Autofill now immediately submits (enters) (feature becomes bug)

Hi, just like to report pretty much the same experience, with the added bonus that because the submission is happening on pages that requires captcha (especially hCaptcha and reCaptchaV2), it's creating a doomloop of captcha problems. I'm already for whatever reason bad at solving captchas and this is making logins a complete nightmare. Once you get into the captcha doomloop, at least on the same device, even the workaround of completing the captcha first and then fill in the details doesn't stop the massive amount of captchas I now have to fill. I don't know how long this persists but even a typical Google search requires (as I counted) up to 9 separate captchas before it would go through. To avoid all that, I've temporarily switched browsers and am using an ssh tunnel to a completely different ip which, because it's an ip on a server I'm renting for something else, still tend to trigger captchas, but at a far lesser rate than my normal home connection, ironically.
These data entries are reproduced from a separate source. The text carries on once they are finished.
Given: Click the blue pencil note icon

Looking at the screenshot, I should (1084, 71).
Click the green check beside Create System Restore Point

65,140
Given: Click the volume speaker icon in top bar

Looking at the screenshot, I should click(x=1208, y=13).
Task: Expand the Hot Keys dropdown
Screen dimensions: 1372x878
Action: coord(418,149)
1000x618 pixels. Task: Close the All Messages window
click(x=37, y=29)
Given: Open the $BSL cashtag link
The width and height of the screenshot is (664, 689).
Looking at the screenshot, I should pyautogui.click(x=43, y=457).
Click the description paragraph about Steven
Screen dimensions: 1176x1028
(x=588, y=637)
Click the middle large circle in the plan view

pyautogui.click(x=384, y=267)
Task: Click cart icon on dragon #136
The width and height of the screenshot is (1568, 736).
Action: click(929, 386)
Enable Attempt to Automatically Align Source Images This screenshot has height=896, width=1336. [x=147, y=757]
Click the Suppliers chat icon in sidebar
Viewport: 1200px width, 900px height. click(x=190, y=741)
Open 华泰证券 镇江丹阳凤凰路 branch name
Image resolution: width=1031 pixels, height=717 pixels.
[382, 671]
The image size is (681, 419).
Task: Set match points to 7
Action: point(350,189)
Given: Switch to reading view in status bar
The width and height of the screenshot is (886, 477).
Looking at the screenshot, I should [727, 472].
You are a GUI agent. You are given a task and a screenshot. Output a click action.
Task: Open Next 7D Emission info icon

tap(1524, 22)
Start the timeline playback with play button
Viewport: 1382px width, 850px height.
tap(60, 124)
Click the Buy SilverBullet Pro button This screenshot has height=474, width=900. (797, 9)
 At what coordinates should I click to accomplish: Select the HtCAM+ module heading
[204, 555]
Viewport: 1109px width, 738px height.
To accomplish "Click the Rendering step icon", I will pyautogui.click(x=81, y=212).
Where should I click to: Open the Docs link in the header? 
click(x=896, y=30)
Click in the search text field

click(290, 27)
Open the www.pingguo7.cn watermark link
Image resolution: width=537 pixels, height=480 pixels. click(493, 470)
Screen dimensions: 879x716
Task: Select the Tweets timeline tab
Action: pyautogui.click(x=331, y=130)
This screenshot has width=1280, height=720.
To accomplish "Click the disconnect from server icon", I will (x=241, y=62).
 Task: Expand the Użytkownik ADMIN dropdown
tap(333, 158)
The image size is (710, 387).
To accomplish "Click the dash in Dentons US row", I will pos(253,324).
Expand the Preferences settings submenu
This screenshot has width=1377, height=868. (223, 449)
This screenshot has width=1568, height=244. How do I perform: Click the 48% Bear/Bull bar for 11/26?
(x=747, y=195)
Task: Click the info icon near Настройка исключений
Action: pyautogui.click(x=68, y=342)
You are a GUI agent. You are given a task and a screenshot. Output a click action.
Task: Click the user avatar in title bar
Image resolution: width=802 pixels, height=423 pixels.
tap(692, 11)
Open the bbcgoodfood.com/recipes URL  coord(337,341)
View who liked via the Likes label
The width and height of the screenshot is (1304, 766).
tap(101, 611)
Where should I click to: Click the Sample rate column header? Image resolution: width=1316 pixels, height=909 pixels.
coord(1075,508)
I've isolated it to the autosubmission because I managed to get banned from a site that has such a login feature and when I emailed to ask, the response was that I had a lot of failed logins sent without a captcha response. I've been unbanned thanks to the email exchange, but this is not really a sustainable solution for every site that has a setup like this. From the server side it would look a lot like a clumsy credential stuffing attack and not every site has responsive operators - some would straight up ban the ip and/or account for a time period. On eCommerce sites that operate on a "drops" like queue system to prevent bots it would more or less prevent me from ordering the item because this is effectively mimicking some poorly programmed browser automation behavior. I realize that front-end designers have a variety of login flows and it'd be difficult to test how the feature would interact with anything that is at all not a straight up template, and as someone who works exclusively on the backend when it comes to projects involving any sort of web applications I've long attempted to get the message across - in vain - that for the most part design choices don't really work to stop bots and attacks of that nature because anything client-side can eventually be reverse-engineered and anything a human can do can be emulated and with a first-mover advantage to boot. I don't know whether to laugh or cry that as it turns out, the login flows do stop a certain type of accessor, just not a bot but me. Now I have to seriously consider just offloading captcha solving to one of the myriad of services that outsource the manual work to someone in the global south for pennies until my ip is no longer considered malicious by the black box algorithms that determine the trustworthiness of my home connection.

I don't know if I'm an edge case or not since it's hard to judge the ratio of complaints versus people actually affected, but it appears that at least some illustrative warning needs to be implemented at least before users opt-in to the feature. I'm fortunate that I can triage and diagnose the problem on my end fairly quickly and browsing actual web sites is not a significant part of my work, and can mitigate if not eliminate a lot of the pain points to a large degree. But just as my first reaction when weird things start to happen is to pop an ssh tunnel and start to eliminate causes by spinning up VMs, if it's my mom who starts to experience all this (she luckily is in China for now where logins are kind of worthless because private property ultimately doesn't exist and so everything is tied to QR code based login systems, vulnerable for a whole other reason), I'm pretty sure that I'll end up losing 2-3 hours of productivity trying to triage the problem without any vaguely jargon-like language, and possibly the ten years of pestering her to use a password manager might just go out the window. That would really be the worst result, no?